New Horizons

Helps for Worship #11: Corporate Confession of Faith (Part 1)

William Shishko

"Hear, O Israel: The Lord our God, the Lord is one." (Deut. 6:4)

The essence of the Bible's word for "confession" is "to say the same thing as." When we confess our sins (e.g., 1 John 1:9), we say the same thing about them as God does. This assumes, of course, that God has told us things that we can confess. Christian faith is agreeing with God about what he says about himself and about us.

Usually when we think of confession, we think of a confession of faith. We agree with God about what he has told us to believe. (Otherwise we make a religion out of our own imagination.) We confess our faith individually when we publicly take the vows necessary to become communicant church members (that is, church members who may partake of the Lord's Supper). We also confess our faith individually when we tell others what we believe regarding Christ and salvation. We are called to confess Christ before others (Matt. 10:32).

From the earliest times, God's people were also taught to confess their faith corporately, that is, when they were gathered together as a body for worship.
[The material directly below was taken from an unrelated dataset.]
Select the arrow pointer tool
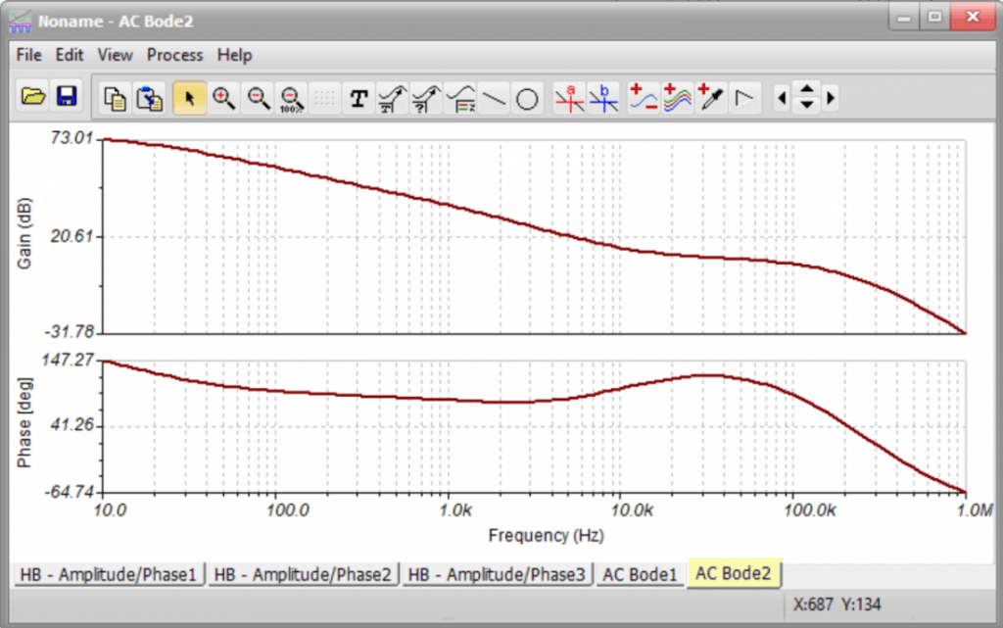 [x=190, y=98]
Israel's basic confession was, "The Lord our God, the Lord is one." In the New Testament, we have a much fuller revelation of God to confess: The Lord our God is one, but he exists in three persons. These persons all act for our salvation. The focus of their work is on Jesus Christ. We are to believe in him as Lord, and we are to confess him with our mouth (Rom. 10:9).
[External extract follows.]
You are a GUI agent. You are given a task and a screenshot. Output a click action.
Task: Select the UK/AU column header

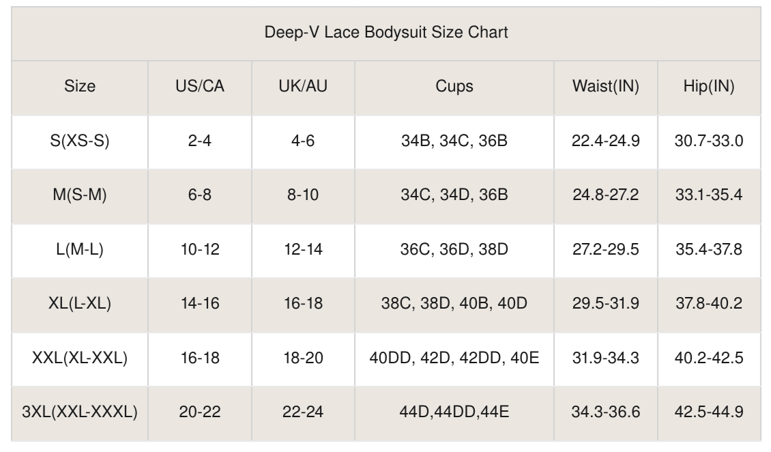tap(303, 87)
We use various "patterns of sound words" (see 2 Tim. 1:13) for our corporate confession of faith. Next month we will consider the purpose of using these patterns. For now, be thankful for the time of corporate confession of faith in worship. In a world in which so few people say the same thing about religion, we join with Christians of all ages in confessing what God has already said about himself in his inspired and infallible Word!

For Reflection

  1. Why is it important to have a corporate confession of faith as we begin our worship? (Hint: Does "God" have the same meaning for everyone?)
  2. Do you simply say the words of the Confession, or are you actually confessing your faith?